Being unwilling to take over at the wheel and knowing we were 90 miles from Edinburgh and 90 minutes from darkness, I told him that would be fine. Best decision we ever made. The B&B was The Duke Of York and we got a lovely room with a nice fluffy bed, a soft comfy rollaway for Coop and a very nice pub and dining room. The people who owned it said there was 90 miles of basically nothing between us and Edinburgh except a fairly high mountain pass that would surely have been snowed in completely within the hour. Sometimes Ted is SO smart. :-)

We took a long walk in the snow which thrilled Cooper who stayed outside to build a snowman on the The Duke of York's patio while Ted and I ducked inside to warm up and have a pint. Or two.



It snowed all night and most of the next day, but we took a more westerly route and dodged the dangerous roads.

Edinburgh was one of our most favorite cities ever. A truly ancient city, just soaked in history and atmosphere. We could have spent a week there and not done all we wanted.

As we headed back toward London for New Year's Eve (Hogmany in Scotland seemed like too much for us this trip), the weather got even worse on the East Coast, but we didn't see so much as a flake of snow the whole way back on the western side of the island.

New Year's Eve we got a room on Trafalgar Square and joined a couple hundred thousand of our closest friends at Big Ben to ring in 2006. It was a neat experience but we have NEVER been in a crowd that big and don't intend to ever do it again. Cooper remarked that he now understood how people are trampled at soccer games. Hopefully he got his fill of mega-crowd events too.

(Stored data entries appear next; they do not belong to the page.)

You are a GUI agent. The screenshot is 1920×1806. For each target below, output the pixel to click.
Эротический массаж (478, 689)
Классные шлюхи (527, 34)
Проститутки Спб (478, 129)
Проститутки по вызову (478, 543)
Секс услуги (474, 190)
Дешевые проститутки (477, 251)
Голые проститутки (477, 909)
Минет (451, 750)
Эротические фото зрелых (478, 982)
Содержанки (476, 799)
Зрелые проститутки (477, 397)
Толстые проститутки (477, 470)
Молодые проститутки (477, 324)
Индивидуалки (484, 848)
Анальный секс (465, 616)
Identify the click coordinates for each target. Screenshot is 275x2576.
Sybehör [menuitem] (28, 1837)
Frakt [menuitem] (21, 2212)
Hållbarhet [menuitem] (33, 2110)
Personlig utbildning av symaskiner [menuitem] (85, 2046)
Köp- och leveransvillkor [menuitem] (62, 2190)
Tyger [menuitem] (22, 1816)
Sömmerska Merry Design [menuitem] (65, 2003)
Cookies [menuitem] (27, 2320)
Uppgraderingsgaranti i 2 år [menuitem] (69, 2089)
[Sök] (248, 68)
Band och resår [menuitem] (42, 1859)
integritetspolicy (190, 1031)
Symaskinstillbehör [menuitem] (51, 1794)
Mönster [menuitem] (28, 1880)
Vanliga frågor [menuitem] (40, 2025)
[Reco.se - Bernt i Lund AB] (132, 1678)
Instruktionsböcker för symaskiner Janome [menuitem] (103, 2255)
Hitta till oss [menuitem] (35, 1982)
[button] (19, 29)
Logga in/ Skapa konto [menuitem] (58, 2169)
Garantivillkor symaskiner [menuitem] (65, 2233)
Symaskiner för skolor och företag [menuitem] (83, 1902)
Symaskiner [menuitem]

After that we left for the Cotswolds to see Bath and Stonehenge. Both are very cool- we spent hours at Stonehenge listening to a very good audio program and circling the stones slowly while soaking up what it must have been like there 5000 years ago.



And just like when we returned from Amsterdam, it was a relief to get off the plane in Accra and enter our warm little corner of the Earth. We hadn't been out without coats and hats and stuff for more than two weeks and our feet were screaming for sandals so they could breathe again. Of course Duke was waiting for us at the airport with a big smile and the closed up house wasn't even terribly awfully hot.

So Ted went back to work today and Cooper is back to school Wednesday and we're waiting to see what the New Year brings.